After designing trading software for a few New York hedge funds, they made some observations…

  • Most brokerages had minimum account set-up fees.
  • They also charged upward of $10 per trade — while they were charged tiny amounts.

These guys figured they could change the model and make trading more accessible.

According to their mission statement, they wanted to “provide everyone with access to the financial markets, not just the wealthy.”

And in 2014, Robinhood officially launched to great hype.

It gained a reputation as a ‘millennial’ platform — with good reason. In 2015, nearly 80% of its customers had an average age of 26. And Robinhood’s had an impact on traders of all ages and experience levels.

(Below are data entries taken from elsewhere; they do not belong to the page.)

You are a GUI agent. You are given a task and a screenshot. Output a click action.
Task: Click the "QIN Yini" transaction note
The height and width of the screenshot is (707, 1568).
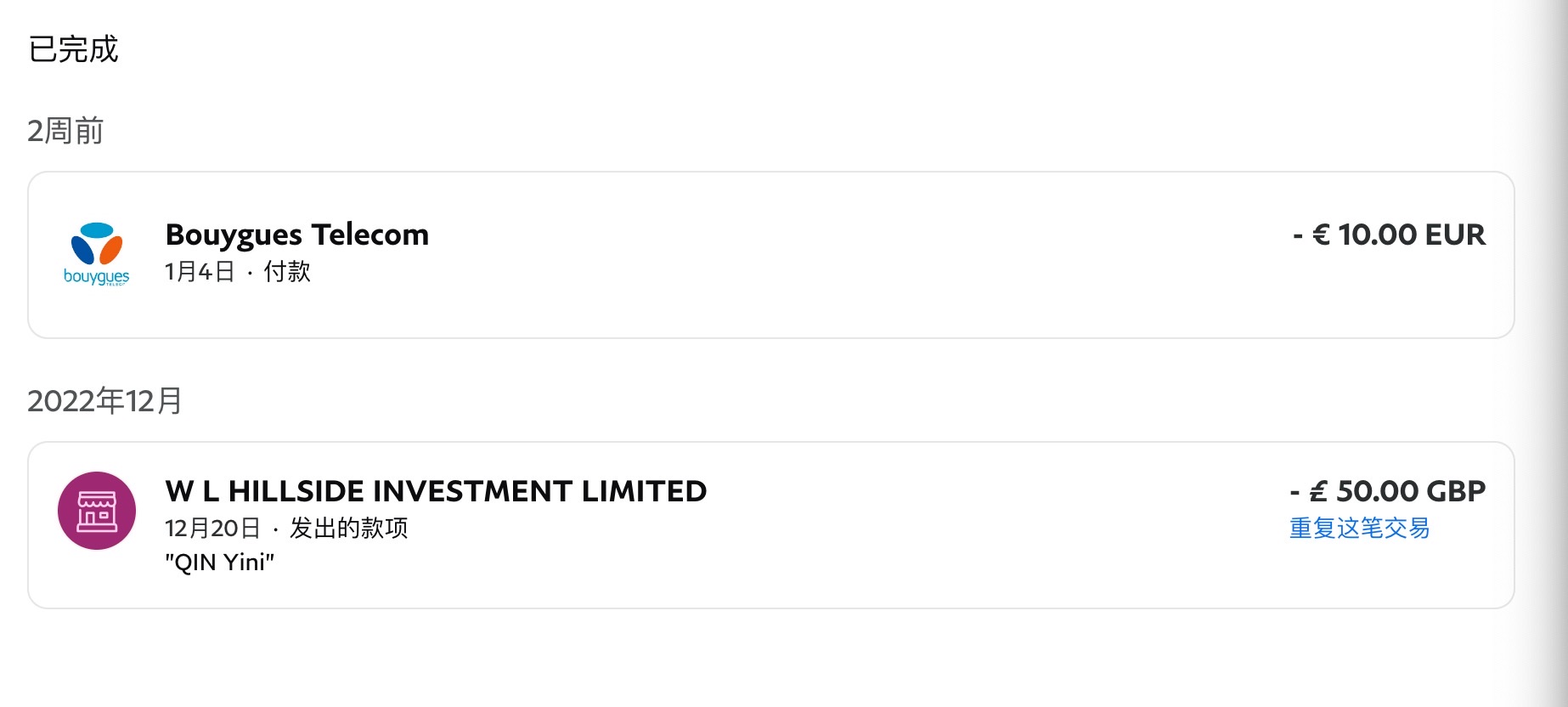(x=220, y=563)
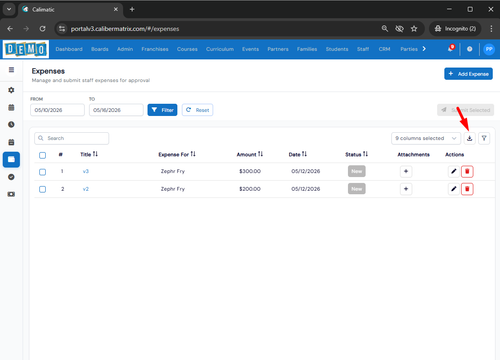Viewport: 500px width, 360px height.
Task: Toggle the sidebar hamburger menu
Action: click(11, 70)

In October of 2019, a wave of brokerages — including E-Trade and Charles Schwab — went commission-free. Robinhood’s largely viewed as the catalyst for that change.

Here are some key stats from Robinhood’s history that show its growth:

  • 2017: Robinhood’s valued at $1.3 billion and reported to have 200,000 daily active users.
  • 2018: Robinhood’s valued at $5.6 billion with reportedly 664,775 daily active users.
  • 2020: Robinhood’s valued at $8.3 billion. By the summer of 2020, Robinhood reportedly had 13 million total users. Three million of those accounts were added in the first quarter of 2020 alone. (See all these stats here.)
  • 2021: Robinhood stock went public on July 29 through an IPO.
  • Currently, Robinhood stock is trading around $30.50. Giving the company a market cap of roughly $25 billion.

Some retail traders lost faith in Robinhood after being locked out of trading meme stocks in early 2021. But there’s an army waiting for Robinhood to list Shiba Inu. More on that later.

Understanding How Robinhood Works

At its core, Robinhood is a trading app and website. You can buy and sell stocks on Robinhood. Unless you’re talking about the OTC stocks that I love — those penny stock markets are off limits.

They added crypto some time ago. But like OTCs, some crypto coins like Shiba Inu aren’t available on Robinhood. Yet.

It’s one of many trading apps — read my Robinhood app review here. But I prefer to do my trading from a more powerful platform.

My go-to is StocksToTrade. It features awesome charting capabilities and a highly customizable stock screener. And it directly links to news on stocks and social media buzz.

I used to have 20 different browser windows open to do all the work I could on StockToTrade.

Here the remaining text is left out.